Me pregunta una persona muy querida si hoy merece la pena ser
optimista.
Me levanto del asiento de mi humilde biblioteca rogándole que
cierre la puerta. Lo hace. La invito a que se siente. Serán unos pocos minutos.
“Que te conozco”. Se lo ruego. Acepta.
Ve que atrapo un libro. No me acerco a ella. Abro la página
que tengo marcada hace tantísimo tiempo.
Leo: “Si pudiera vivir nuevamente mi vida, en la próxima trataría
de cometer más errores. No intentaría ser tan perfecto, me relajaría más. Sería
más tonto de lo que he sido, de hecho tomaría muy pocas cosas con seriedad.
Sería menos higiénico. Correría más riesgos, haría más viajes, contemplaría más
atardeceres, subiría más montañas, nadaría más ríos. Iría a más lugares adonde
nunca he ido, comería más helados y menos habas, tendría más problemas reales y
menos imaginarios”.
Le digo que Borges me vale, que tiene que valerle.
Me regala una sonrisa y sale de la humilde biblioteca.

* **Requisitos de la tarea**: Copia el pasaje del texto sobre el optimismo que abre con las palabras "Ve que atrapo" y cierra con "cosas con seriedad.", sustituyendo "errores" por "locuras".

* **Material proporcionado**:

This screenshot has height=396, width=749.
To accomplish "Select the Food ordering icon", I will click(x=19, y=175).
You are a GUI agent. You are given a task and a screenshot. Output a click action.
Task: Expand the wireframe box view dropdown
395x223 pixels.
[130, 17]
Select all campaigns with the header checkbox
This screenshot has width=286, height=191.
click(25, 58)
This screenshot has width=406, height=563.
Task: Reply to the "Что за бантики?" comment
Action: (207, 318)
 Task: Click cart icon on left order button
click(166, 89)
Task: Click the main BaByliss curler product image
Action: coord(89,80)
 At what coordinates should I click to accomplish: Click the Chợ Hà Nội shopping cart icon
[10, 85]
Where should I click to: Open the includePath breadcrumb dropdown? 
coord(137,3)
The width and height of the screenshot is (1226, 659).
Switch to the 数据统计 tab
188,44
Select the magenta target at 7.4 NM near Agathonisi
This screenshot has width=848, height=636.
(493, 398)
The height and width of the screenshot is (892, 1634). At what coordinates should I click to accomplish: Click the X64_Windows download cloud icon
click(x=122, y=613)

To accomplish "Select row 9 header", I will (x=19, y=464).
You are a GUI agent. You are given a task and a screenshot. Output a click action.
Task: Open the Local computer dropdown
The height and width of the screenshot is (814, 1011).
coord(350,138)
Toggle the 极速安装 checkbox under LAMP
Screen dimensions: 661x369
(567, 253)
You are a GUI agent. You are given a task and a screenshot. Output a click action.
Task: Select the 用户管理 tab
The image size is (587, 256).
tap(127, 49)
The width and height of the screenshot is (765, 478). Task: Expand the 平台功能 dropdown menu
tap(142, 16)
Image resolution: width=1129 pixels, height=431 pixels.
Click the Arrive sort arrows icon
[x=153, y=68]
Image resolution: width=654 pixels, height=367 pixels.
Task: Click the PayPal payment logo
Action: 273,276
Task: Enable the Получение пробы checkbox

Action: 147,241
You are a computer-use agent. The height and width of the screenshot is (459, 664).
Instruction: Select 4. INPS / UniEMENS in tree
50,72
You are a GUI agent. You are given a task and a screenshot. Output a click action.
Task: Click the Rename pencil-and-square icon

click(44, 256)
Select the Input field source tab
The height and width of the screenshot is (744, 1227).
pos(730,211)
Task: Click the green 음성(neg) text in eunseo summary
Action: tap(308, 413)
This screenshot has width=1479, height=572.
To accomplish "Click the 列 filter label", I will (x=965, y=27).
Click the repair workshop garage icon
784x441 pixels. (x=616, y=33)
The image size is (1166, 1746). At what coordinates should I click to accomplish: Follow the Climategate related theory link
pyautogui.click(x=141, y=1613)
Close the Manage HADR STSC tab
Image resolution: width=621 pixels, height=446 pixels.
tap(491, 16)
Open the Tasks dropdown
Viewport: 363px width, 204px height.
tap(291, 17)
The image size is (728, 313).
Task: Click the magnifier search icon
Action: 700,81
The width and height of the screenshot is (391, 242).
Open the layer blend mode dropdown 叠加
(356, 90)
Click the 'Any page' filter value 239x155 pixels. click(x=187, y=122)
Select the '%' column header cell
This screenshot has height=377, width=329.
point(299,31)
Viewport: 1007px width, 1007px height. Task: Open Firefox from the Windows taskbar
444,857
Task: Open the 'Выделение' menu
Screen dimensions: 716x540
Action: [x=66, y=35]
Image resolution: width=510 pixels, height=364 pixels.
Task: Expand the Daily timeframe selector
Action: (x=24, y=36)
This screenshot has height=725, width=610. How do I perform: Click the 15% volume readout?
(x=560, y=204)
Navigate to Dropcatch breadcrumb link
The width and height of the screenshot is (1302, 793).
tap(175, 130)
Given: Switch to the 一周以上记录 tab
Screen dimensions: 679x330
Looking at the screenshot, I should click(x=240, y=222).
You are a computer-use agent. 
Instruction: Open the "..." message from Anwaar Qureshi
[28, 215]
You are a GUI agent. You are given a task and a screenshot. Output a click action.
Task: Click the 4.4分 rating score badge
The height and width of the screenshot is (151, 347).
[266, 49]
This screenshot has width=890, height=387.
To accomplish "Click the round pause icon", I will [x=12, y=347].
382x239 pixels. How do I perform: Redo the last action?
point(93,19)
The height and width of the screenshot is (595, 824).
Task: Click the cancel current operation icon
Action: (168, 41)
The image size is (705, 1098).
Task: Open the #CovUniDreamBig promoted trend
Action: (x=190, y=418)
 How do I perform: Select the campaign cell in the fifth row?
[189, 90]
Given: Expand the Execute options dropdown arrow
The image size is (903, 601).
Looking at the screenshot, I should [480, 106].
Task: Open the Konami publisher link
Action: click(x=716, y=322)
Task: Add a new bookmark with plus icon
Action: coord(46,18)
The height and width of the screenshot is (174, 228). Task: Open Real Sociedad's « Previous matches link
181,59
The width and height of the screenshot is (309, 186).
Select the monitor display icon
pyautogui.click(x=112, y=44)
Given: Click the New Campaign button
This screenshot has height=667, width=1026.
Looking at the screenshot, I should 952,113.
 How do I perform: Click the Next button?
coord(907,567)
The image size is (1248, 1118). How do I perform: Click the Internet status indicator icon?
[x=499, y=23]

* **Respuesta del ejercicio**:
Ve que atrapo un libro. No me acerco a ella. Abro la página
que tengo marcada hace tantísimo tiempo.
Leo: “Si pudiera vivir nuevamente mi vida, en la próxima trataría
de cometer más locuras. No intentaría ser tan perfecto, me relajaría más. Sería
más tonto de lo que he sido, de hecho tomaría muy pocas cosas con seriedad.